Cybervetting: Internet Searches for Vetting, Investigations, and Open-Source Intelligence, Second Edition.
CRC Press, 2014.
Author: Edward Appel
Chapter 17: Finding Sources (pdf)

The author presents an array of online open sources for information useful to investigators. He includes websites that offer access to government records as well as other public information compiled by agencies, nonprofits, news organizations, and commercial enterprises. While many sites are free, some require a registration, a subscription, or a fee. He cautions against assuming that any record is factual or that if one is not found in an online database it does not exist. He defines Web 2.0, which “allow users to interact and collaborate with each other in a social media dialogue as creators of user-generated content in a virtual community.” Examples include hosted services, web applications, social networking sites, video-sharing sites, wikis, blogs, mashups, and folksonomies, which enable investigators to track subjects in new ways. He includes these observations:

  • Researchers suggest that the more social network sites are used, the more difficult it will be to remain anonymous.
  • The proportion of online users who are likely to act out with unflattering posts is nearly 100 percent of those who would act out in the physical world.
  • Many website owners hide their contact information through anonymization services provided by website hosts.

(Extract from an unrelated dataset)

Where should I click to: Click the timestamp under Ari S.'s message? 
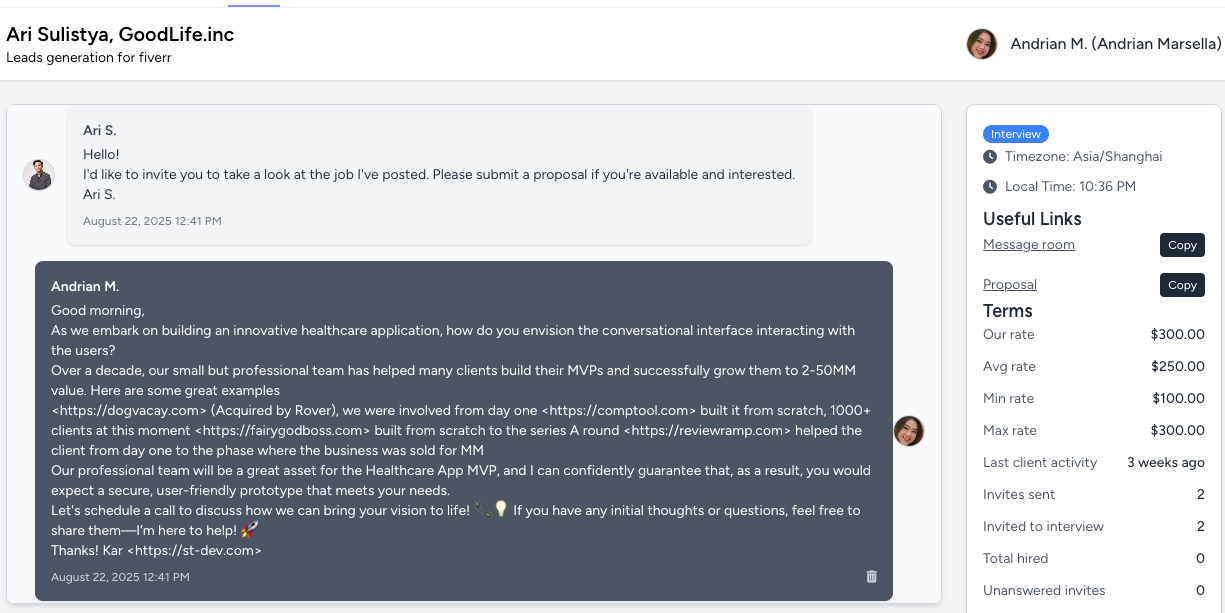pyautogui.click(x=152, y=221)
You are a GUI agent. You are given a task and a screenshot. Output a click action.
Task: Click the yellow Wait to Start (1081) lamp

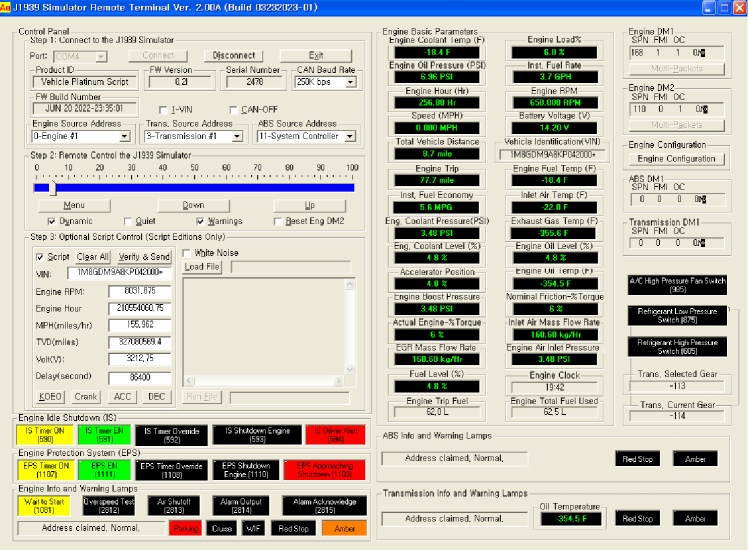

Gathering Information from Social Media
ASIS IRC Reference Guide

This comprehensive review of Webinars, Annual Seminar sessions, books, and Security Management articles are available on this topic through the ASIS O. P. Norton Information Resources Center. Security professionals will find a wealth of information in these resources to guide and refresh their knowledge of how to add social media to their security arsenal. The authors and speakers also provide insights on how to prepare policies on acceptable ways for employees to use the company’s IT resources.